On April 7, 2009, WTMJ became the first station in Milwaukee to begin broadcasting its local newscasts in high definition. However, until April 2012, the pre-taped nightly sports and weekend weather segments originating from WTMJ were broadcast in 4:3 standard definition.[42] On July 24, it was announced that WGBA would eliminate some of its reporting and photojournalist positions, with the remaining staff being retrained to act as "one-man band" videojournalists handling reporting, camera work, and editing stories themselves. In September 2009, reporter Bonnie Kirschman, the final employee to remain with WGBA's news operation since its 1996 launch, left the station.

In mid-August 2009, the weekday morning weather block was cancelled entirely and replaced by the now-cancelled syndicated lifestyle talk show Better, which moved to the 5:00 a.m. hour followed by encore broadcasts of the previous night's 10:00 p.m. newscast and Early Today before Today.[43] On January 10, 2011, WGBA restored a weekday morning newscast to its schedule under the slightly revised title of NBC 26 News Today from a new secondary set exclusively used for the program.[44] In August 2012, the Valley news bureau, which had been in operation since July 1996, was shut down.
----------------
Aim A = Translate this sentence from the passage on local television news into Spanish: "In August 2012, the Valley news bureau, which had been in operation since July 1996, was shut down."

Page and screen pointing records:
----------------
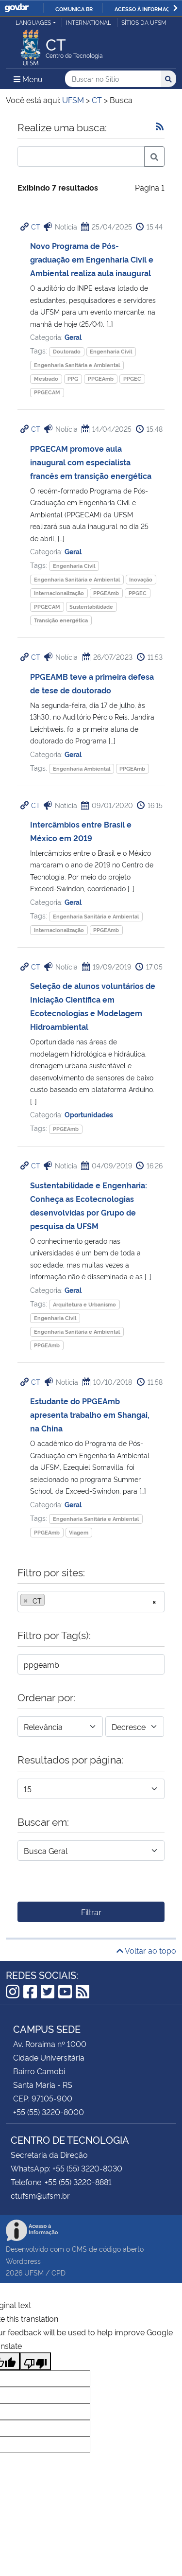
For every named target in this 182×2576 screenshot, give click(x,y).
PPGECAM (47, 392)
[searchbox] (50, 1600)
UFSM (34, 2272)
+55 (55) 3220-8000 (48, 2111)
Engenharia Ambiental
----------------
Aim B = Give every line of the pointing records above as a numbered list, skipping blank lines and omitting the pictures.

Full answer A = En agosto de 2012, se cerró la oficina de noticias de Valley, que estaba en funcionamiento desde julio de 1996.

Full answer B =
1. For every named target in this 182×2576 screenshot, give click(x,y).
2. PPGECAM (47, 392)
3. [searchbox] (50, 1600)
4. UFSM (34, 2272)
5. +55 (55) 3220-8000 (48, 2111)
6. Engenharia Ambiental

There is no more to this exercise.